She is the most famous German artist of the 20th century and yet an exception: Käthe Kollwitz (1867–1945). This spring, the Städel Museum is dedicating a major exhibition to her, focusing on the diversity, explosive power and modernity of her work.
Kollwitz went her own way as an artist: she boldly and purposefully decided not to paint, but above all to printmaking and drawing, and in this she found her way to an independent pictorial language of haunting immediacy. In her art, she negotiated existentially human questions, including uncomfortable topics, from a new perspective, and thus wanted to have an impact on society. This is one of the reasons why the artist and her work were politically co-opted in Germany after 1945 – a reception that continues to have an impact on the general public today.
Based on this complex history of reception as well as her extensive holdings and enriched by works from leading museums and private collections, the exhibition shows more than 110 impressive works on paper, sculptures and early paintings by the artist, including outstanding loans from the Kupferstichkabinett in Berlin, the Käthe Kollwitz Museum in Cologne, the Art Institute of Chicago, the Sprengel Museum in Hanover and the Staatsgalerie Stuttgart, among others. These works pointedly testify to Kollwitz's decision to use the medium of graphics as well as her joy of experimentation and non-conformity. They reveal the specificity of their themes, their formal vocabulary and their compositional dramaturgy. In addition, the exhibition deals with the tension between aesthetics and politics in her work. Finally, an overview of the artist's German-German readings after 1945 reflects on the power of cultural-political narratives.
Philipp Demandt, Director of the Städel Museum, about the exhibition: "Apart from Käthe Kollwitz, there is probably no other artist in Germany who has fought for such an early and lasting career in such a self-determined and determined way. Her work had an impact as far away as the USA and China – and was instrumentalized by many social and political isms, especially in post-war Germany. It therefore seems all the more imperative to shed light on this German 'Kollwitz myth' and to take a look at the complete oeuvre of this important artist of classical modernism. This is all the more true for our museum, as the Städel Museum acquired works by Käthe Kollwitz during her lifetime and has maintained a well-founded holding, especially of her prints, since the purchase of the Goedeckemeyer Collection by the City of Frankfurt in 1964. In the spring, our visitors can expect to meet an artist whose work has lost none of its topicality to this day."

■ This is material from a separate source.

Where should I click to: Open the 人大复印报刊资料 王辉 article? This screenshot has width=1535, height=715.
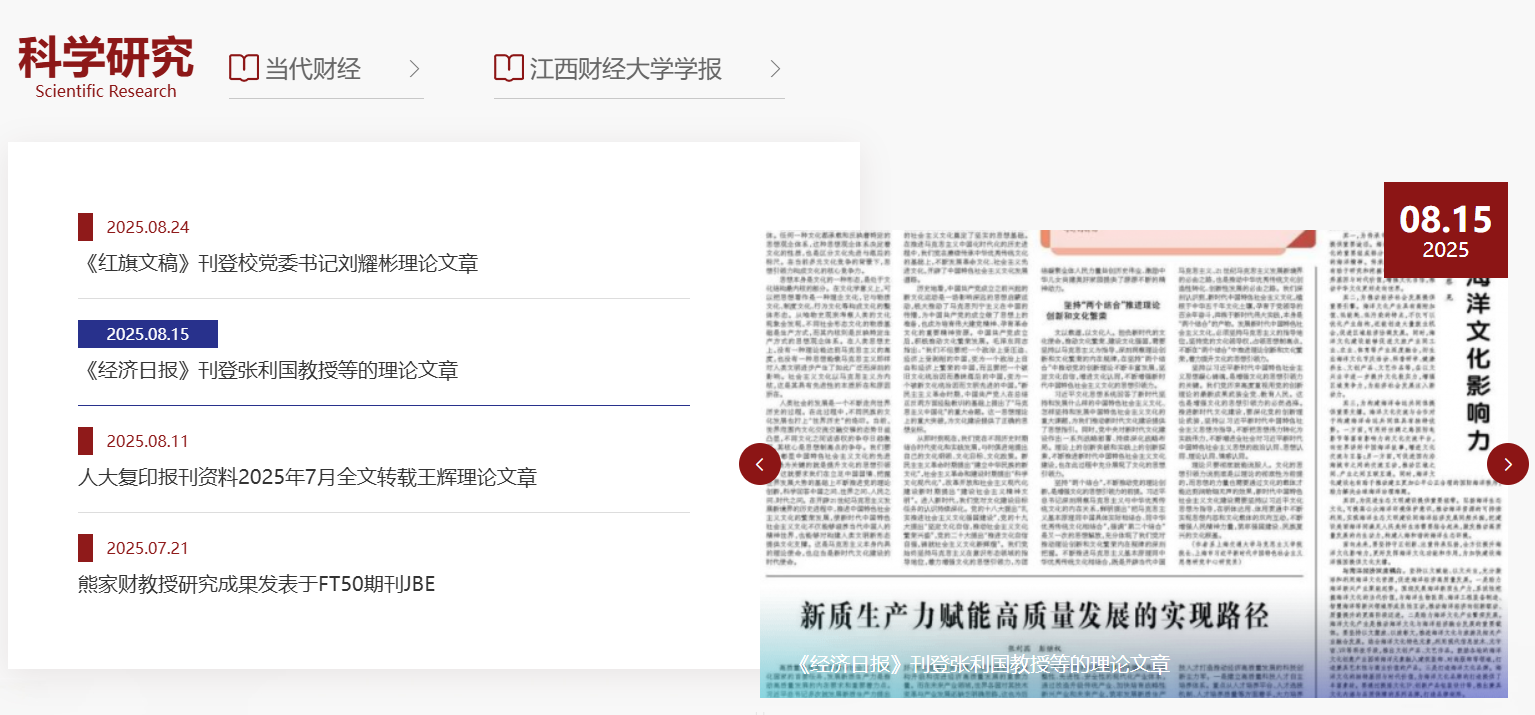click(x=307, y=477)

Regina Freyberger, head of the Prints and Drawings Collection at the Städel Museum from 1800 and curator of the exhibition: "It is extremely challenging to remain completely unbiased, because we always carry – consciously or unconsciously – our own ideas and experiences with us. This is especially true for an artist like Kollwitz, who has been part of our everyday life for decades through school or street names, stamps and reproductions of her works. The fact that it is one of the great exceptions in the art of classical modernism can quickly be forgotten. At the same time, Kollwitz's work is experimental, unconventional and extraordinarily consistent. Kollwitz refused to create art just for its own sake, so he made the radical decision to work primarily graphically. She chose anti-bourgeois, ultimately also political themes and negotiated them from new perspectives in a memorable visual language that is still gripping today. Her art, like great art always, is timeless and timelessly up-to-date."